» EXPLORE THE MATERIAL
- A) According to the article on food insecurity among college students, what percentage of the surveyed students had some concerns over accessing good food options?
- B) Carry on the article about food insecurity among college students from where it stops.

Update Date: Jan 28, 2014 02:31 PM EST

The combination of high food costs, limited income and poor food support systems can lead to food insecurity. People with food insecurity are more likely to deal with other problems related to academics, physical health and emotions. In a new study, researchers set out to examine the effects of food insecurity on college students, who are often considered one of the most vulnerable groups due to the lack of monetary funds in combination with high stress levels. The researchers reported that surprisingly, a huge percentage of college students deals with food insecurity.

"Based on other research that's been done, we expected some amount of food concerns among college students," said Daniel López-Cevallos, associate director of research at Oregon State University's Center for Latino/a Studies and Engagement. "But it was shocking to find food insecurity of this severity. Several recent trends may be combining to cause this."

For this study, the researchers came from the Benton County Health Department, and Western Oregon University. Researchers surveyed 354 students attending Western Oregon. The team defined food insecurity as limited accessibility to nutritionally sufficient and safe food options. People with food insecurity might have difficult finding available options and might not be able to acquire foods in acceptable ways.

Based from this sample set of 19 to 24-year-olds, the researchers found that 59 percent of the college students had some concerns over accessing good food options. The percentage of all households within the United States that have these similar concerns is 14.9. The researchers also reported that over the past 30 years, higher education costs have slowly outpaced inflation, living costs and medical expenses.

» Stored data entries
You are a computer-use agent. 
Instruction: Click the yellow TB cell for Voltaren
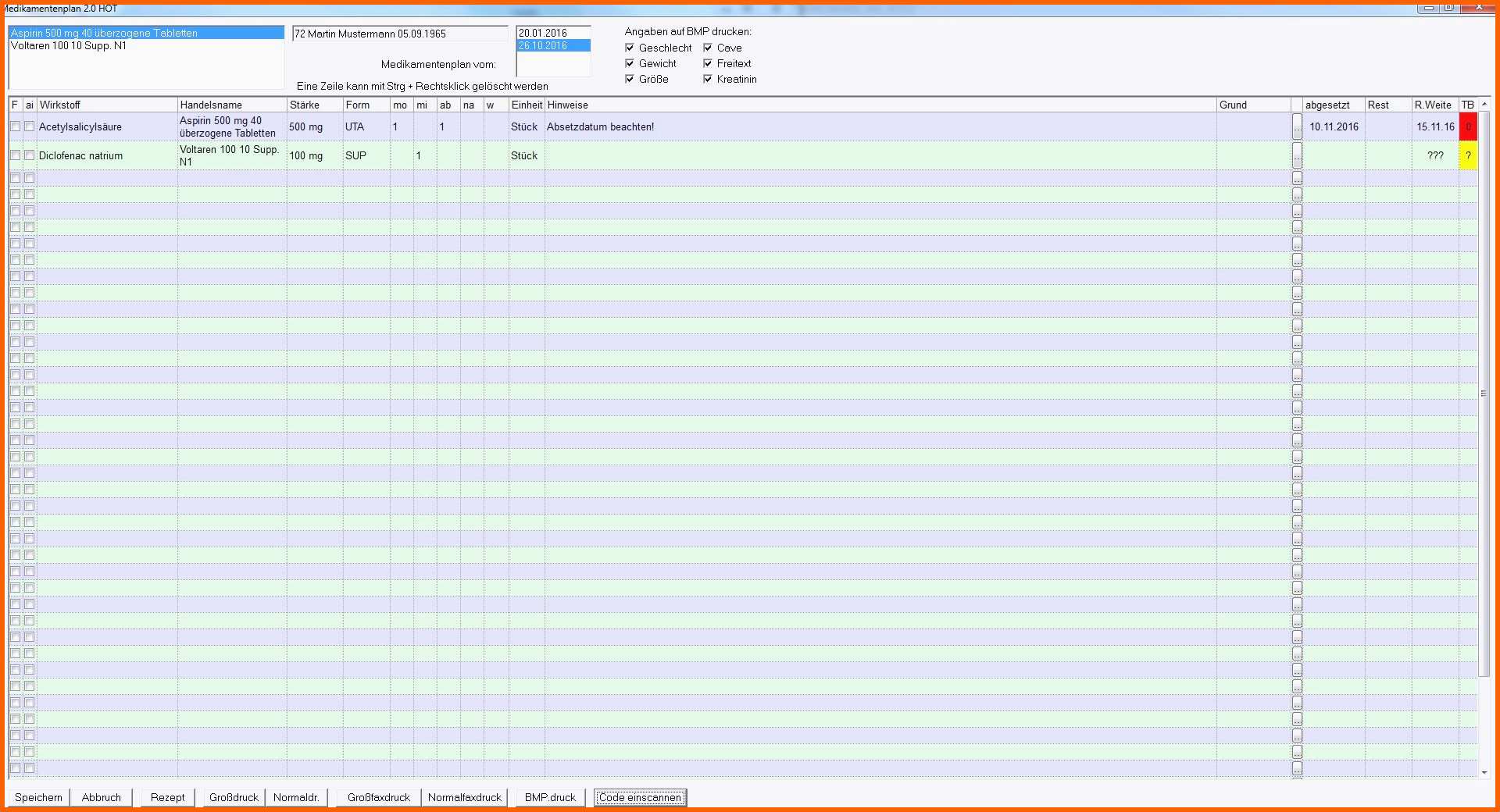[1468, 155]
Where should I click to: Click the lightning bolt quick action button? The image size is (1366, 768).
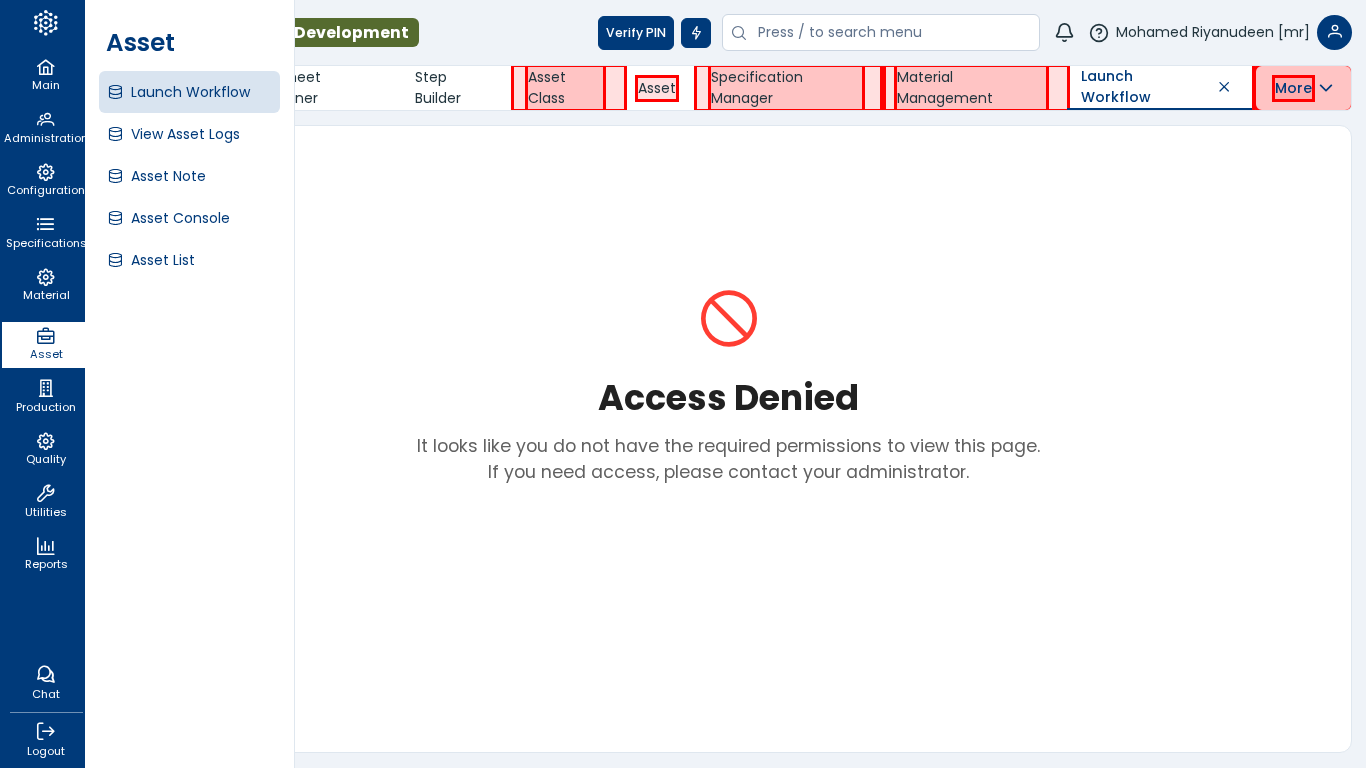(x=696, y=33)
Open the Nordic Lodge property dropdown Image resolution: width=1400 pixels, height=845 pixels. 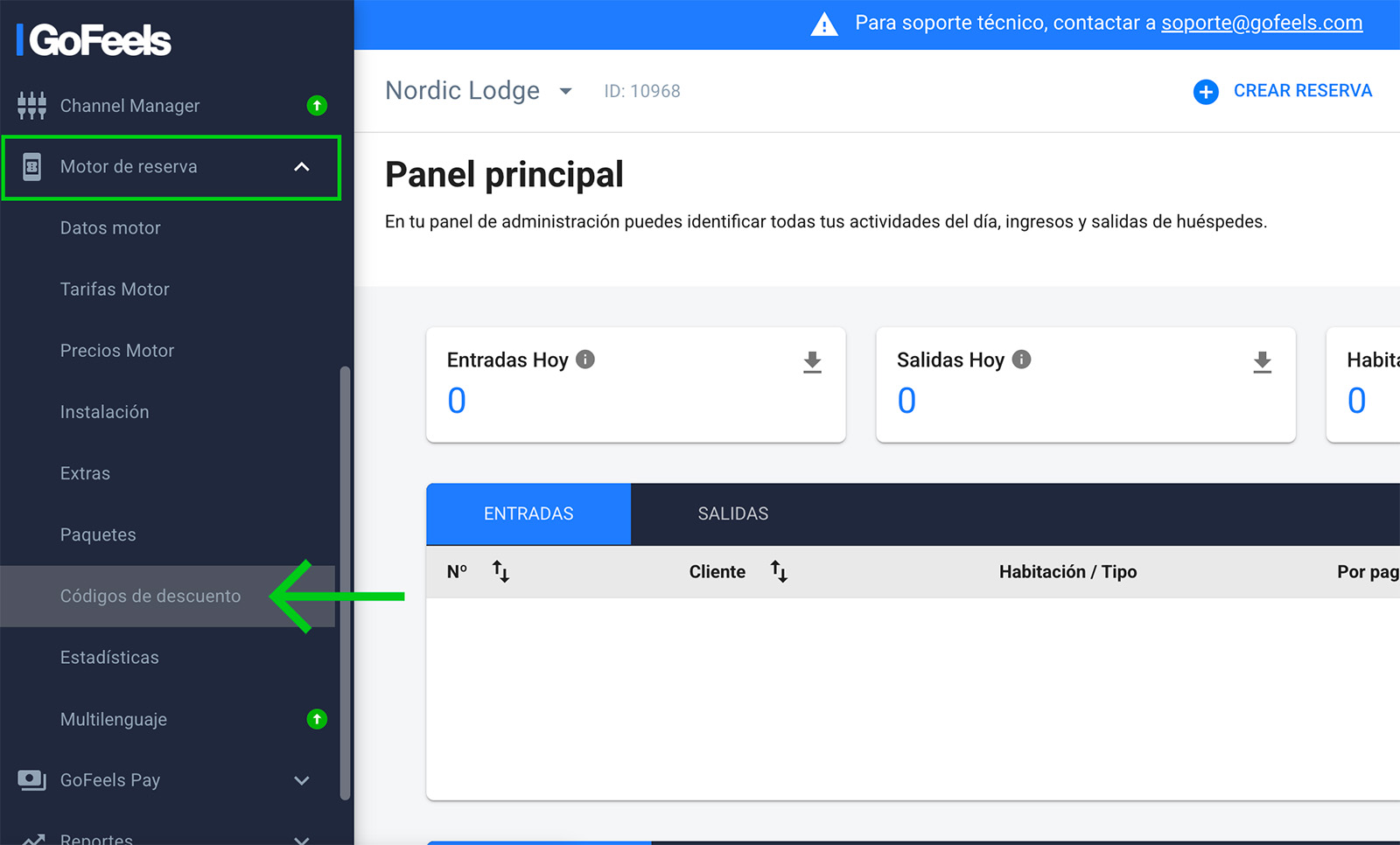565,91
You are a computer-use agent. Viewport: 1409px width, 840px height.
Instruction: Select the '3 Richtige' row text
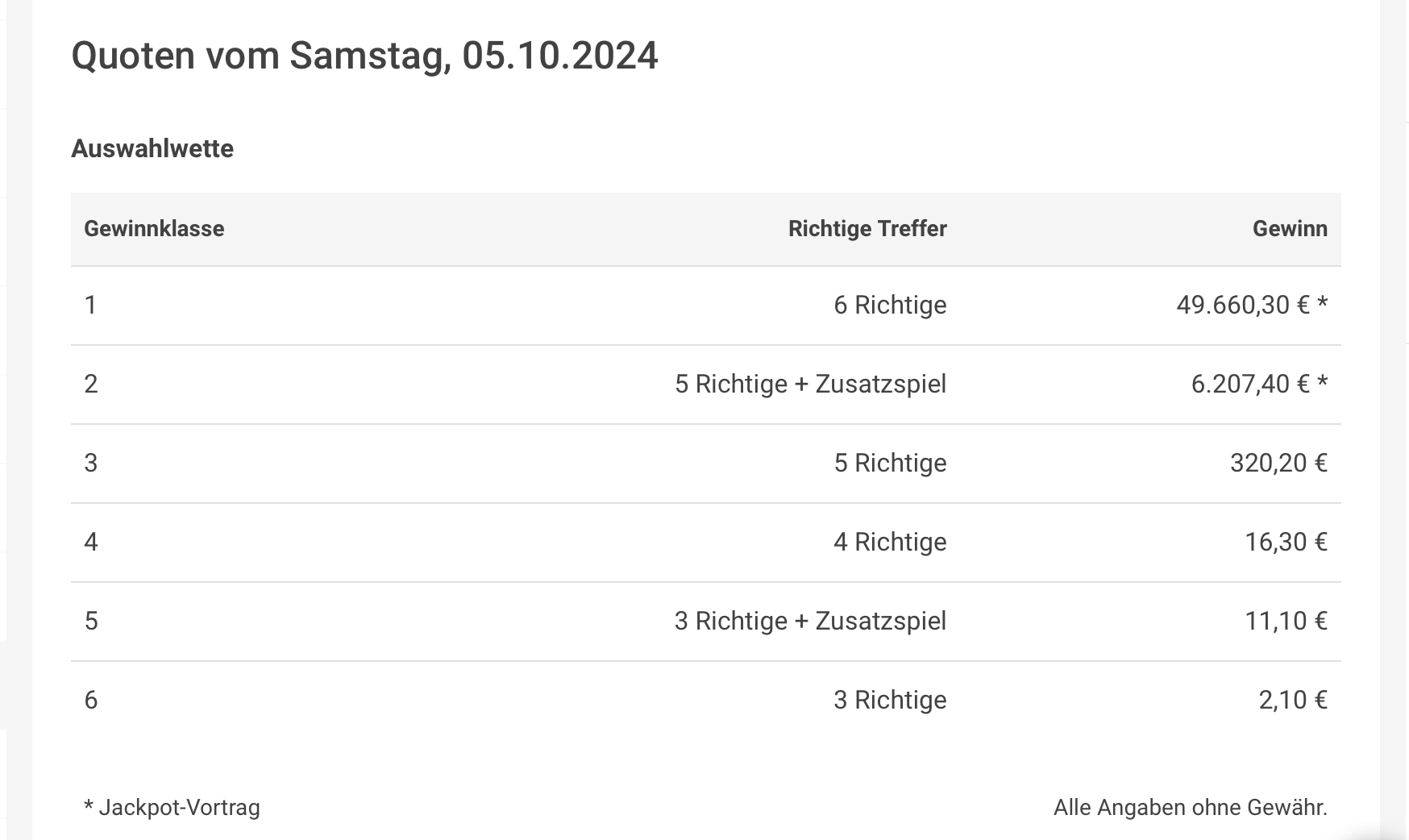tap(890, 701)
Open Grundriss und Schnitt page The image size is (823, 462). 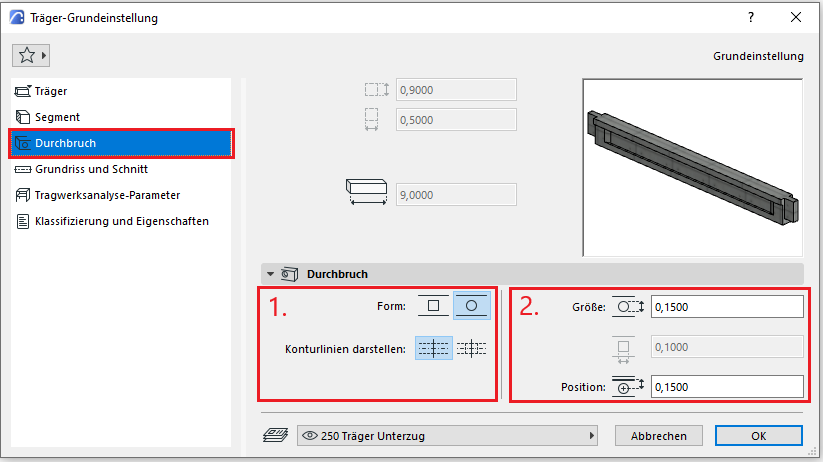pos(92,169)
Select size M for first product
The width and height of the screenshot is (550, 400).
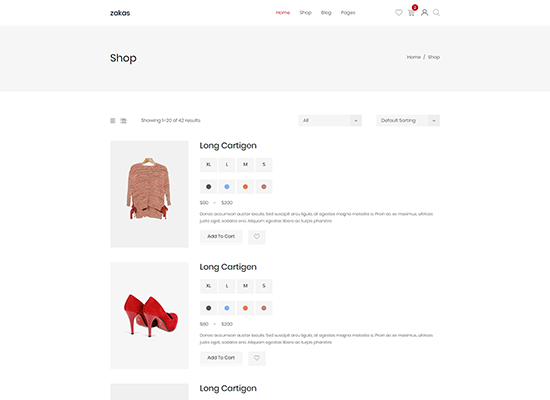(245, 165)
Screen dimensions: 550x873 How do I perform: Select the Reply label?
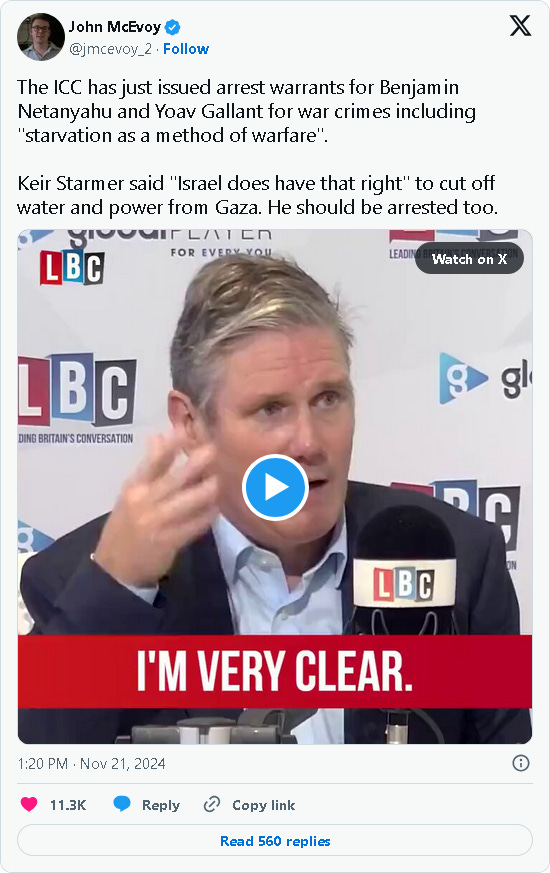click(x=161, y=805)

» RESPONSE LIST
- A) 59 percent

- B)
The team stated that food insecurity during one's college years could be detrimental for cognitive, academic and psychosocial development. Lastly, the researchers tied food insecurity to lower levels of health, lower grade point average, low income and employment. The researchers reported that having a job did not prevent food insecurity. Some of the students that reported food insecurity were working 18 hours per week.

"One thing that's clear is that colleges and universities need to be having this conversation and learning more about the issues their students may be facing," said López-Cevallos according to Medical Xpress. "There may be steps to take locally that could help, and policies that could be considered nationally. But it does appear this is a very serious issue that has not received adequate attention, and we need to explore it further."

The findings were published in the Journal of Nutrition Education and Behavior.